Reading text:
** begin **

Abstract
The mass transport velocity induced by long surface waves in a shallow, rotating viscous ocean is studied theoretically by using a Lagrangian description of motion. The depth is constant, and the water is homogeneous. Such waves are referred to as Poincaré waves, or sometimes Sverdrup waves, where the latter name usually is reserved for cases in which the effect of friction is taken into account. In the linear case, the primary wave field is significantly affected by the earth's rotation, requiring wave frequencies that are larger than the inertial frequency. In the nonlinear case, the inviscid version of these waves does not induce any mean mass transport. This situation changes when the effect of viscosity is taken into account, and it is shown that for long waves there exists a mean Lagrangian flow confined to a suitably defined bottom friction layer. A solution for constant eddy viscosity and a no-slip bottom is obtained analytically. This result is compared with those obtained numerically for the case in which the eddy viscosity in the bottom layer varies in the vertical and for the case when sliding is allowed at the seabed. In a qualitative sense, the results for the wave drift are surprisingly similar. For waves of the semidiurnal type, it is found that mean drift near the seabed is directed opposite to the wave propagation direction. Possible consequences for the transport of suspended bottom sediments are pointed out.

** end **

(Screen-element location listing)
** begin **

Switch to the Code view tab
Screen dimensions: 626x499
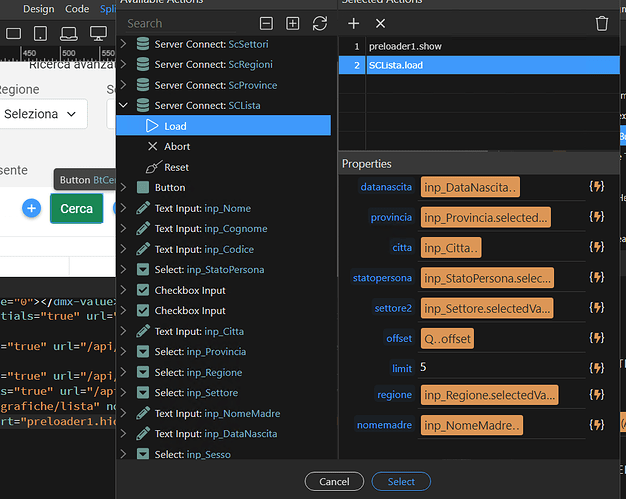77,9
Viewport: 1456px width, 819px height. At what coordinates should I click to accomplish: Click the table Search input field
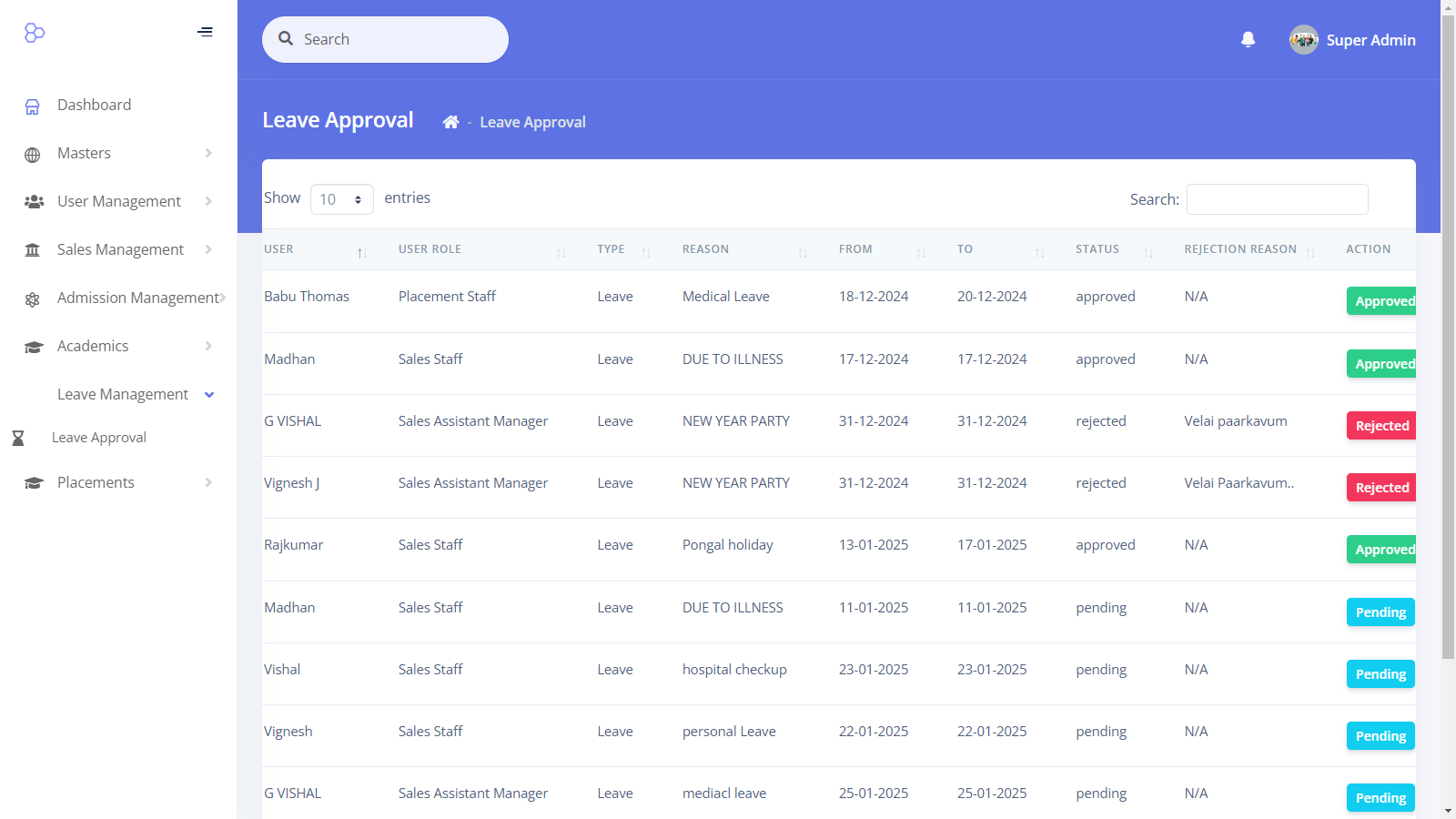pyautogui.click(x=1277, y=199)
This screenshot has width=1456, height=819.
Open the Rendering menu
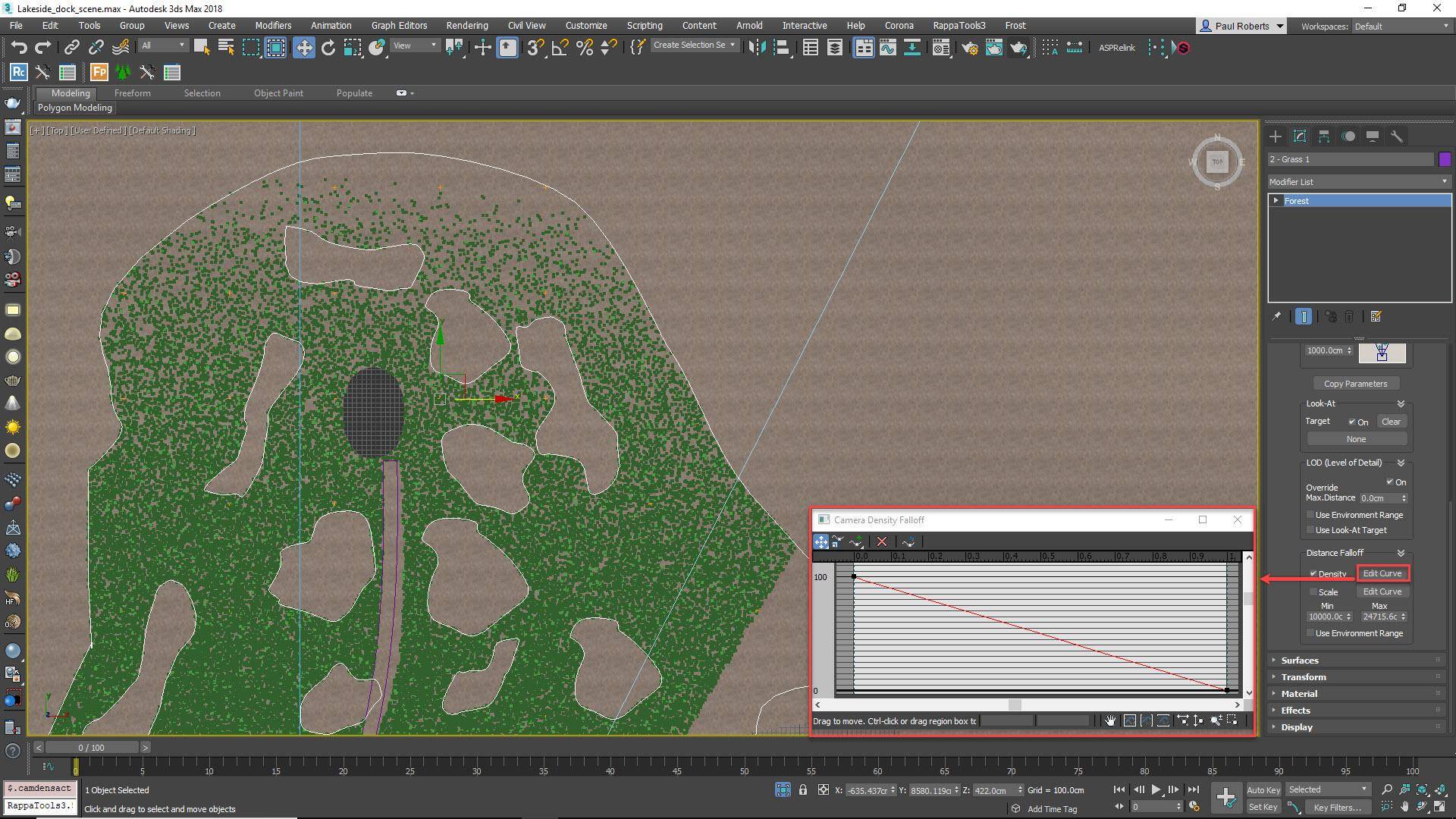coord(466,25)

** end **

Using the wave-drift abstract, decide whether each statement agrees with it, answering yes or no and quoting the words that decide it: (a) in the nonlinear case, the inviscid waves induce a mean mass transport; (b) the depth is taken as constant; (c) for semidiurnal waves, the mean drift near the seabed runs opposite to the direction of wave propagation. Work from the abstract alone.

(a) No: "In the nonlinear case, the inviscid version of these waves does not induce any mean mass transport."
(b) Yes: "The depth is constant, and the water is homogeneous."
(c) Yes: "For waves of the semidiurnal type, it is found that mean drift near the seabed is directed opposite to the wave propagation direction."